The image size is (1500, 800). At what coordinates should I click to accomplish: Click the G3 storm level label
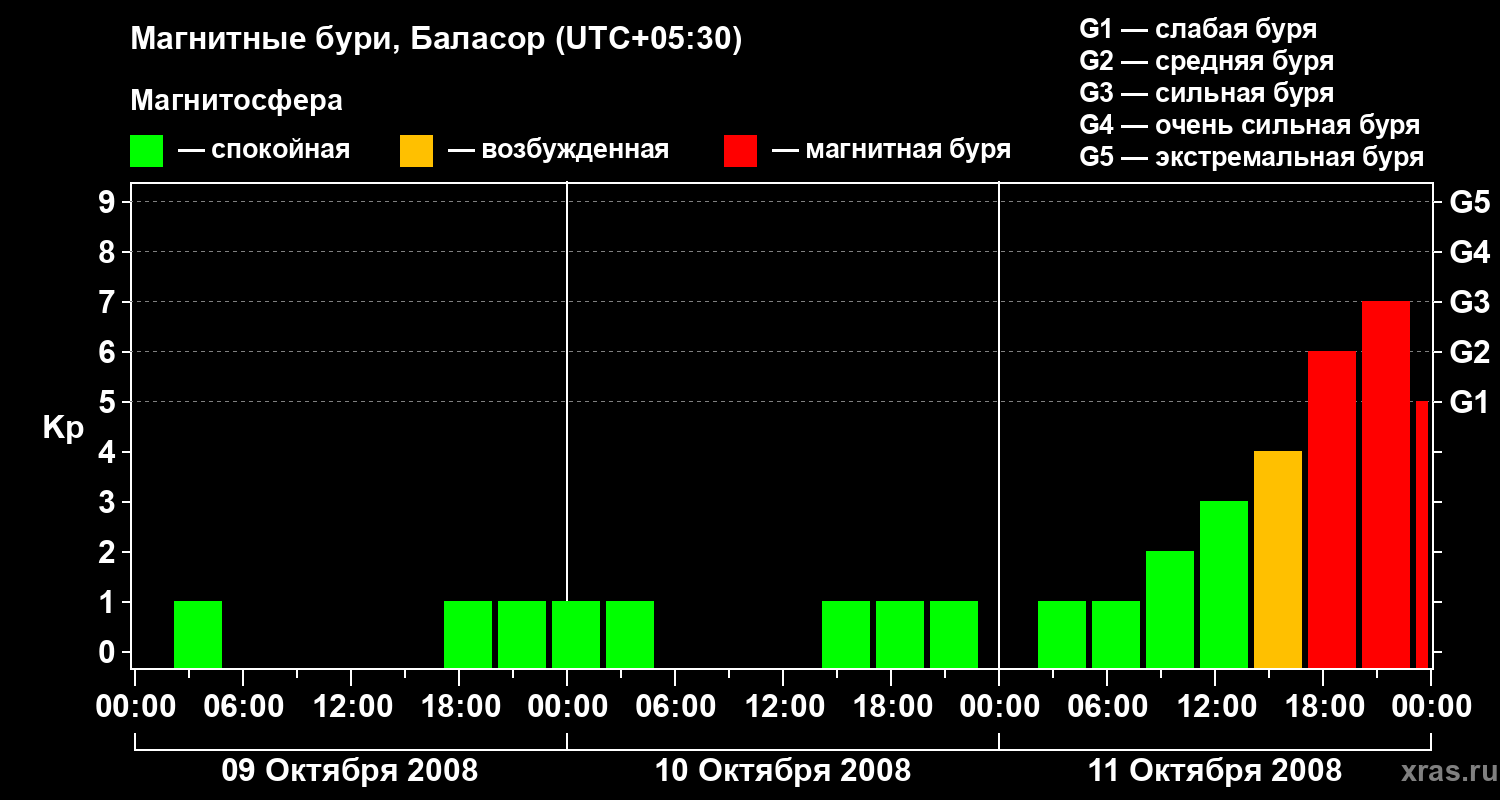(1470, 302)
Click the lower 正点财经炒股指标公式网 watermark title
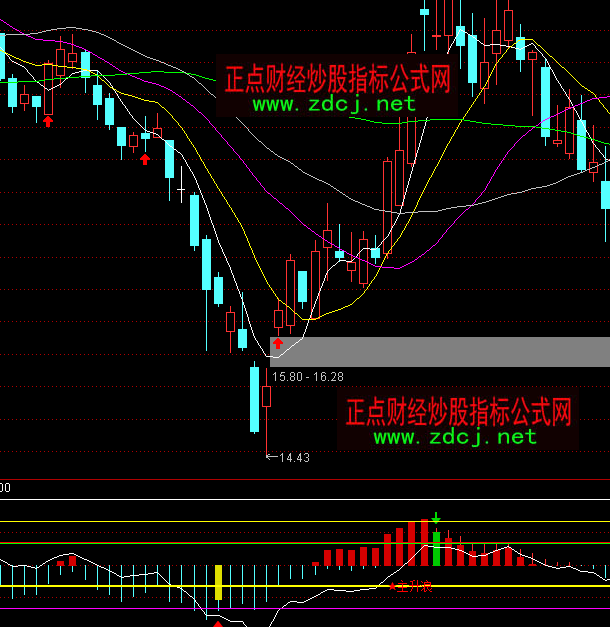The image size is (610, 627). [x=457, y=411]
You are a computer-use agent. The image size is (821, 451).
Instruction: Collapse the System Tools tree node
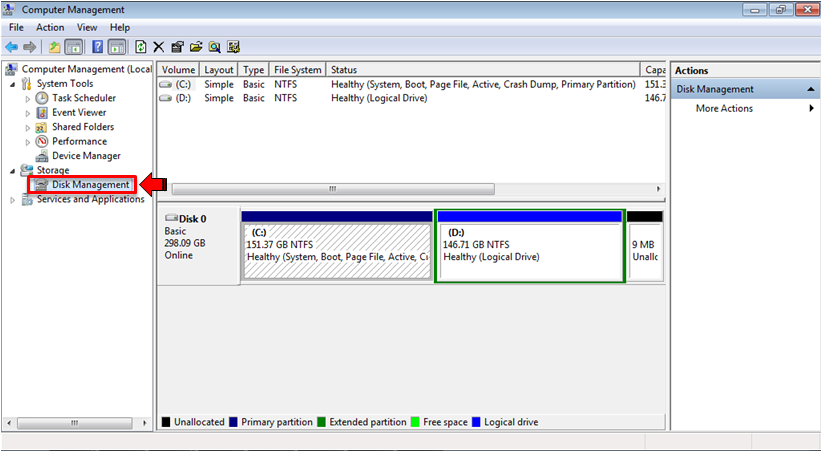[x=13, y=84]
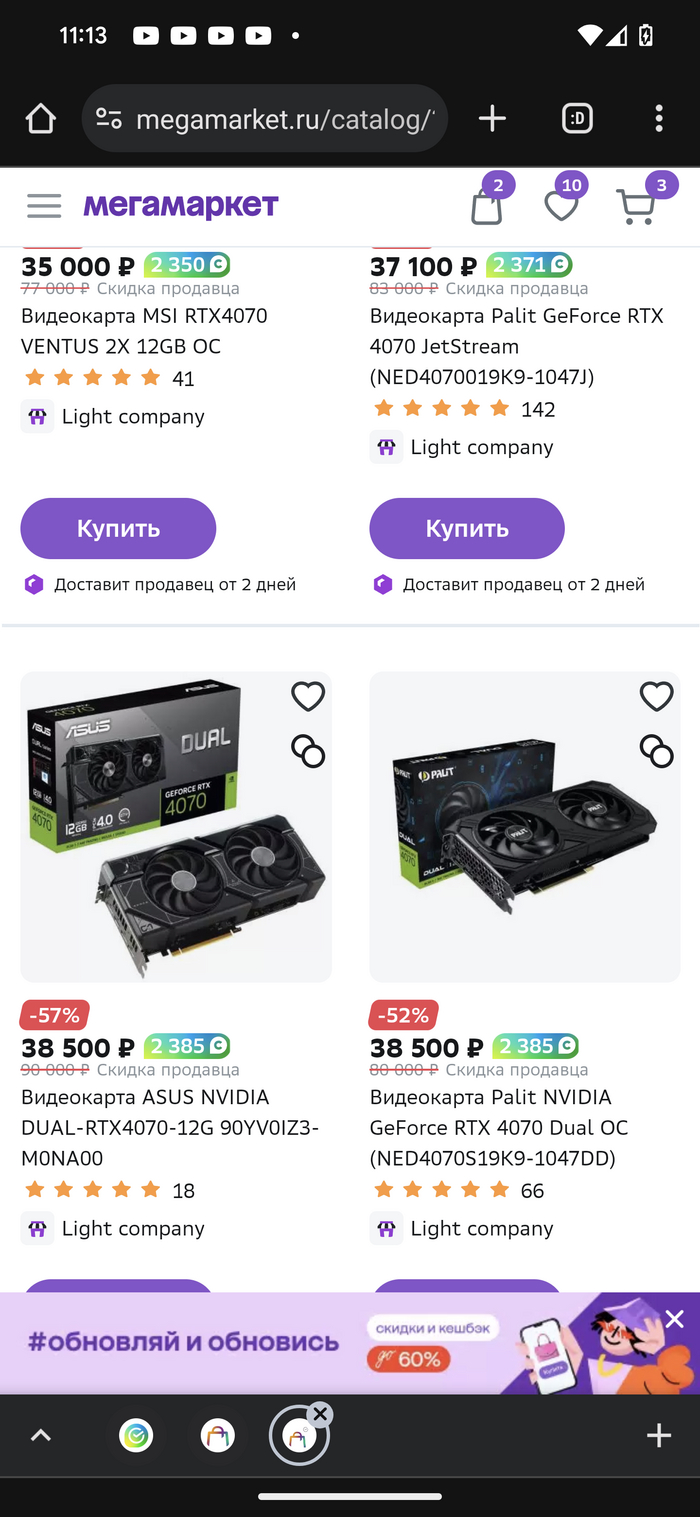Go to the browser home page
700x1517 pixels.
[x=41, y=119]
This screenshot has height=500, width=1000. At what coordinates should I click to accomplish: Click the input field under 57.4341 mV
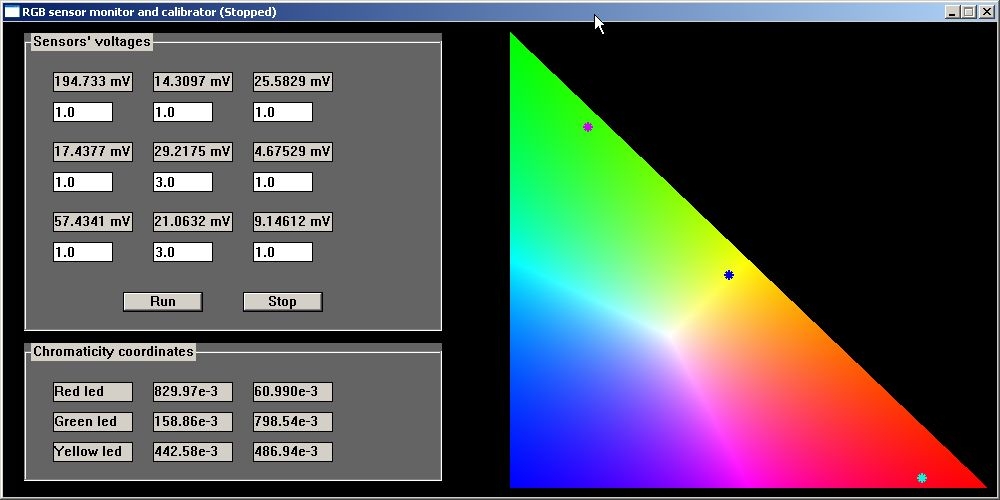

⁂

-- EXERCISE OBJECTIVE --
Rewrite every one of the records above with "coordinates" swapped for "location" and everything else kept the same, leaving out the pictures.

-- RESPONSE --
The image size is (1500, 800). At what location should I click to accomplish: Click the G3 storm level label
(1470, 302)
Click the lower 正点财经炒股指标公式网 watermark title
The image size is (610, 627). [x=457, y=411]
You are a computer-use agent. The image size is (821, 451).
Instruction: Collapse the System Tools tree node
[x=13, y=84]
Go to the browser home page
700x1517 pixels.
[x=41, y=119]
This screenshot has height=500, width=1000. At what location should I click to accomplish: Click the input field under 57.4341 mV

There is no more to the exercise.